Nepali Times
Do we need a ministry of agriculture?


BUTWAL - A recent official pronouncement mentions that Nepal has doubled its agriculture production in the past three decades. Oh? The item goes on to say there has also been a further 60 percent increase in the land under cultivation in the same period. Double-oh.

So, this increase in yield had nothing to do with the Ministry of Agriculture and all to do with the Ministry of Forestry providing additional land for cultivation under the government sponsored resettlement plans, politician-sponsored squatters' plan or just good old fashioned land grabbing.

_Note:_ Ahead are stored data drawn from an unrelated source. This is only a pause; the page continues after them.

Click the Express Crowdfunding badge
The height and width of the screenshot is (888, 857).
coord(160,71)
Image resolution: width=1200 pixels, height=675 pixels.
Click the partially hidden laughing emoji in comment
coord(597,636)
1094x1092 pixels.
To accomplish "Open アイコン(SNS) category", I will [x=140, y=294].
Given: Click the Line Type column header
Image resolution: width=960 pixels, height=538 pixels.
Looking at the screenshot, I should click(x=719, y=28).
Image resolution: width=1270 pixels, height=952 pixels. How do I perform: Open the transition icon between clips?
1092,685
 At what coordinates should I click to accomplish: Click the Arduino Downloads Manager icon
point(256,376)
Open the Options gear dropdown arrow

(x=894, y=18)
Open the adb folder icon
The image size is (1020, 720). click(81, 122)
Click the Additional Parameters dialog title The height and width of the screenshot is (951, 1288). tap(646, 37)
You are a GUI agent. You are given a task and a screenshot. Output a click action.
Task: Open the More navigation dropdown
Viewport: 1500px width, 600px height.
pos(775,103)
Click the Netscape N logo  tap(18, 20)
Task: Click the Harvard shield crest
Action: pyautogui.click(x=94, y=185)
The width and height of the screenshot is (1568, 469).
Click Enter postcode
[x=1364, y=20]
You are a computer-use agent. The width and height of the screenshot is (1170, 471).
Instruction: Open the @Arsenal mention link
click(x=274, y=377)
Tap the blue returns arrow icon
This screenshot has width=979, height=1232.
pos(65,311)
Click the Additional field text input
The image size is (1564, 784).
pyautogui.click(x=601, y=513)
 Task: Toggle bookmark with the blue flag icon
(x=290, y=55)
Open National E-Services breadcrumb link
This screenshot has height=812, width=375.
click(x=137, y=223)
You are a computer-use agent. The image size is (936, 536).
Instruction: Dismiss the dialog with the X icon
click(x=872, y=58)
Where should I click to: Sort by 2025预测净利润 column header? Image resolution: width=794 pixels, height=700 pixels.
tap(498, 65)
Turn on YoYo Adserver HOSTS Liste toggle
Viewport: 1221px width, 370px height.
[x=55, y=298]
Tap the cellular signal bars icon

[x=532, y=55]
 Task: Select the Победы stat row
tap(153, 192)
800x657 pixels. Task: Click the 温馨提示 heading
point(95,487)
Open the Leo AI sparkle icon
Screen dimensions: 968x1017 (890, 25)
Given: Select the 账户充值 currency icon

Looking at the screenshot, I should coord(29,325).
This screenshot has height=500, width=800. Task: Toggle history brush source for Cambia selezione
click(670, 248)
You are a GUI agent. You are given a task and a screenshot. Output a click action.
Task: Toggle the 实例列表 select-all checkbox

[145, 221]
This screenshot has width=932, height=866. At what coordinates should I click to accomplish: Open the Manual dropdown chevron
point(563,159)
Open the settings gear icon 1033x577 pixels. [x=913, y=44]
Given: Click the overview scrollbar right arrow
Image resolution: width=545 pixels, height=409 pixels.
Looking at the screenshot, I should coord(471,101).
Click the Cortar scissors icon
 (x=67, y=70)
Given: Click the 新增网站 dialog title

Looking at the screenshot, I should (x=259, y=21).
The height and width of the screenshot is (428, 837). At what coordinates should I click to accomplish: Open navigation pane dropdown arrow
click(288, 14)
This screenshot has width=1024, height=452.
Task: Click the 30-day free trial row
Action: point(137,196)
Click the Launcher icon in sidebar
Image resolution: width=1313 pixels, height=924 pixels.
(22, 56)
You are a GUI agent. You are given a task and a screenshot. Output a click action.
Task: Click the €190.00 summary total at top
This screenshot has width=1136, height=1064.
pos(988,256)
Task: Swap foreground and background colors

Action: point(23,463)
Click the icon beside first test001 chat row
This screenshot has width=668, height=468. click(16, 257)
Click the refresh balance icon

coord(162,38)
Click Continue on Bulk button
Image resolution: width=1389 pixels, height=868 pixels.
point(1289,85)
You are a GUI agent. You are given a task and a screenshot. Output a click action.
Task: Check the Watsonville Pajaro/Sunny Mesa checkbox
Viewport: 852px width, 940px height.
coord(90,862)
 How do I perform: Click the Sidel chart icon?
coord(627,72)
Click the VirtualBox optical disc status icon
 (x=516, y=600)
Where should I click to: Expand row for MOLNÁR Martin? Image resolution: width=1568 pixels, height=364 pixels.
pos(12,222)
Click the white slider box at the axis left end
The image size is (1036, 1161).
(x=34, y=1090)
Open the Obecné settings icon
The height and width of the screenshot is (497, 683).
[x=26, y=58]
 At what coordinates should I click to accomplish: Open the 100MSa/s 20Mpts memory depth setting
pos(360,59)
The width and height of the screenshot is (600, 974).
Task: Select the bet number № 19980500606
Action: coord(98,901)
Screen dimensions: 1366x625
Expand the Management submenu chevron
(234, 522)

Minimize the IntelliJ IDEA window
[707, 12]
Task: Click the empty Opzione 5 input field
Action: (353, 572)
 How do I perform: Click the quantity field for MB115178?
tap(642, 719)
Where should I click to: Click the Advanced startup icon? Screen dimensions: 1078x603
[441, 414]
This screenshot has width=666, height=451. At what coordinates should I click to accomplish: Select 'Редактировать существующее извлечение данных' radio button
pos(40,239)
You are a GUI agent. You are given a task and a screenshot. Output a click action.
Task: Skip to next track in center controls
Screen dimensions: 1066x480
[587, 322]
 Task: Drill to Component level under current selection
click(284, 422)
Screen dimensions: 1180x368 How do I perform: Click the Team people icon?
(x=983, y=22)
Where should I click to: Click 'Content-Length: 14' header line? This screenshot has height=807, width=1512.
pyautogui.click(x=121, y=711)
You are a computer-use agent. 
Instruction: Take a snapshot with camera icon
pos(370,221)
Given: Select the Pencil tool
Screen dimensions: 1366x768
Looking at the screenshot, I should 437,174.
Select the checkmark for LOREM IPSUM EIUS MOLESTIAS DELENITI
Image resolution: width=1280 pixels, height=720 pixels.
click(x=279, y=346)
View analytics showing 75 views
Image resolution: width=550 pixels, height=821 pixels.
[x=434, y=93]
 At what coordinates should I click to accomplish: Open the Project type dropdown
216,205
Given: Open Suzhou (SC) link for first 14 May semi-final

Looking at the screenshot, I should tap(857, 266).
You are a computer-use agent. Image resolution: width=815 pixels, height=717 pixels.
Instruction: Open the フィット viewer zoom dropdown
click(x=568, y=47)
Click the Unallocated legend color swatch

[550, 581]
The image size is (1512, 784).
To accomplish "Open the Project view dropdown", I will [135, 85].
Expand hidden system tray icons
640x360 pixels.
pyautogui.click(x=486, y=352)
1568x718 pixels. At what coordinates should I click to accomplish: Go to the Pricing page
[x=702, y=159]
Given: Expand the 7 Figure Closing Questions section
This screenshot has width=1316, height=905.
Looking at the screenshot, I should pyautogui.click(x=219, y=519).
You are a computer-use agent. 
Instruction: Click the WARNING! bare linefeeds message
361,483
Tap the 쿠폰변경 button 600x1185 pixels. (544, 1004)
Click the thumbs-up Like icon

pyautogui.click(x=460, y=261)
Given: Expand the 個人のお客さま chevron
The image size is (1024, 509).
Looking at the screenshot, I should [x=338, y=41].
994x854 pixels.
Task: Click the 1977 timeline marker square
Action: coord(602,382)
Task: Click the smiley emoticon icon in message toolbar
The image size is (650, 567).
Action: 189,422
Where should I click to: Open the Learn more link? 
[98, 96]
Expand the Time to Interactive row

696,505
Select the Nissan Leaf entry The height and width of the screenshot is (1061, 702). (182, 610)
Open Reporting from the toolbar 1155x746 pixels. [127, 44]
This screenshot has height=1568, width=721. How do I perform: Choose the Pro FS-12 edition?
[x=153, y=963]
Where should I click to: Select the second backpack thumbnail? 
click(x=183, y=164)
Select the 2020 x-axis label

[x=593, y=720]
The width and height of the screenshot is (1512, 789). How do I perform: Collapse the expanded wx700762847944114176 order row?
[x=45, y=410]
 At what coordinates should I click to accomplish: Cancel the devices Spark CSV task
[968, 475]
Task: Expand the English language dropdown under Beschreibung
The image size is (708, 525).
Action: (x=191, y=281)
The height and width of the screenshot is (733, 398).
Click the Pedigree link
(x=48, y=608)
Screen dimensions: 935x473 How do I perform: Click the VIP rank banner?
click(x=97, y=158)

Half-seriously, I now propose an alternative plan to develop agriculture in Nepal since it seems the billions spent by the Ministry of Agriculture over the years have not made any difference at all. I have been farming for 20 years now, and I know it for a fact that the only thing green that our rulers recognise is the Rs 100 note.
If a fruit tree becomes barren, we don't just curse it as a certain mythical man in the Middle East once did. We chop it down. If our water buffaloes become terminally ill we call in the butcher. Even our holy cows are pragmatically trucked across our south-eastern border where there are people who find the oxen nutritious. Similarly, closing down the Ministry of Agriculture, far from hurting the country, would actually benefit us. There are many ways to evict employees: the golden handshake, the boot on the backside, or for those who covet their chairs, a quiet posting in one of the midwestern hill districts where an alternative form of government is being tried out. But we must spare the ministers-we need them to sell us dreams of turning Kathmandu Valley into Singapore and washing the streets of the capital with the stolen waters of the Melamchi. After all, if we can have ministers without portfolios, why can't we have a ministry without employees?
There are numerous advantages of having a ministry without anyone in it:

consider first the enormous savings in wages, allowances and overheads. This will free up resources to allow the prime minister to actually appoint more ministers in his next reshuffle. The employees themselves will now have more time to devote to moonlighting for NGOs and take on lucrative consultancies. After all, there are more and more donor resources going into non-government than government. The recently retired agricultural apparatchiks can then speak and write the latest mantras of sustainable agriculture in English and attend seminars and workshops which go on in the virtual world of development that has no bearing whatsoever on reality. All our experts who have proved to be helpless in helping farmers because they were helping themselves to greater harvests of greenbacks can then contribute to the country's GNP.

The cleaning up of the Ministry of Agriculture will also help donors who have the tendency to function like the mosaic virus that sometimes infects my potato crop. By itself, the virus is just a string of genetic material, a chemical code in a sheath of protective protein. But once it gets in the DNA of my potato, it takes over the functioning of the cells and forces it to produce more virus than tuber. Once infected with the donor virus, our politicians and elite begin to act and speak like the Nepali version of World Bank bureaucrats: "free market. privatisation. market forces. no subsidies. no welfare. no safety net." We've seen it happen everywhere, politicians who forget the mandate of voters and citizens and become the implementers of donor policy. So they stop sending grain to food deficit areas, they put irrigation beyond the reach of most farmers by scrapping the subsidy on shallow tube wells. These wells could be the cheapest and most tangible form of irrigation for most of the tarai, and could be the viable alternative to grandiose donor-backed tarai irrigation projects. But we have put them out of the reach of the poor. Without a body of agricultural bureaucrats to infect, the donor virus may actually wither away. And once they move away from government, our afflicted leaders can begin the journey to de-toxification so that they remember who they are actually supposed to work for. Those seriously addicted to the donor virus can be sent for rehab to the western districts. In fact, such rehab centres should be opened in all parts of the kingdom. Only then will they begin to see the citizen farmers as their ultimate masters, and not just a means to get periodically elected to office.

So now, we have a community of resource-rich, voter-sensitive ministers and a large population of resource-poor farmers. What next? I have a gosling in my farm that latches on to the first moving thing, taking it for its mother. Our politicians have similarly been brought up exposed to feudalism and life in opposition: leading strikes, hijacking planes and beheading people they didn't like. It will take time for them to learn the ways of parliamentary democracy, to learn their responsibilities towards present and future citizens of Nepal.

We farmers don't expect our chicken to go swimming or our cows to lay eggs. We treat poultry and livestock according to their nature. Our present crop of politicians from all parties are feudal in their habits, and they have to be treated as such-not as the parliamentary democrats they pretend to be.